Shivering doesn't stimulate fur to grow longer. It does provide heat via the muscles "twitching".


----------



## Maura (Jun 6, 2004)

Sorry. Sheep that are shorn in the winter grow their wool very fast for an inch or two. I was told it was stimulated by shivering. Whatever the reason, the body responds as needed. I&#8217;ve also found that unless the wind is strong, they won&#8217;t even seek refuge in a shelter. Even my donkeys, with no wool, were pretty tough in the winter, and grew such cute bangs.


----------



## wr (Aug 10, 2003)

I've owned minis in the past and they do just as well as the rest of my horses at -40. 

In the really cold months, my horses are on free choice feed and they don't eat the heaviest when it's the coldest, their heaviest consumption is a couple days before a cold snap. 

It is best to gauge each animal individually but unless we have something that needs special rations for a specific reason, I feed nothing but good grass hay, salt and mineral although if it's a particularly hard winter, I'll provide a special mix protein supplement as well.


----------



## Sandysdream (Jan 14, 2013)

Thanks everyone for letting me know that I'm on the right track. The mini has grow some winter fur. She is getting hay with the minerals and vitamins. Twice a day. The M and V amount is per her weight. The sheep get hay and feed twice a day also. And you are so right that both the sheep and the mini are outside in the cold wind and the snowfall.


----------



## Sandysdream (Jan 14, 2013)

My mini is not eating her mini-vitee food. I'm not sure why. She is eating the hay that I put down. She tries to eat the sheep food but I keep her away. Of course we just had the "blizzard" with snow amount of 38". So she is not moving as far as she was. she seems fine but I am learning as I go.


----------



## wr (Aug 10, 2003)

Sandysdream said:


> My mini is not eating her mini-vitee food. I'm not sure why. She is eating the hay that I put down. She tries to eat the sheep food but I keep her away. Of course we just had the "blizzard" with snow amount of 38". So she is not moving as far as she was. she seems fine but I am learning as I go.

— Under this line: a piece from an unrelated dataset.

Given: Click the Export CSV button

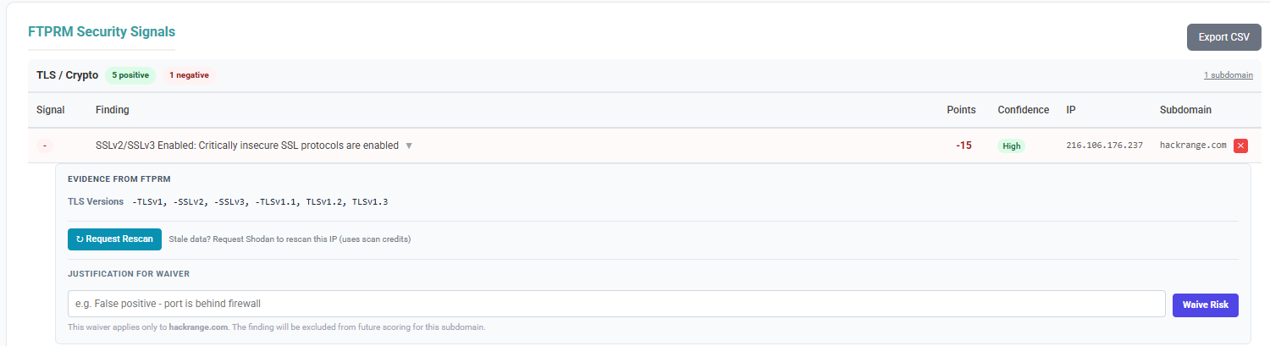Looking at the screenshot, I should [x=1223, y=37].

Has she lost any condition? Mine will pound through supplement for a while and ignore it until they feel they need it again and as long as they're in good condition, I don't get too excited about it.


----------



## Sandysdream (Jan 14, 2013)

Sorry for the delay in replying. With all the snow and cold and grandchildren off school at times I have been busy. Most days my mini eats very little as far as minerals and does eat the hay.Her coat is soft, shiny and she looks good. Thanks the the replies. You have made me feel better.


----------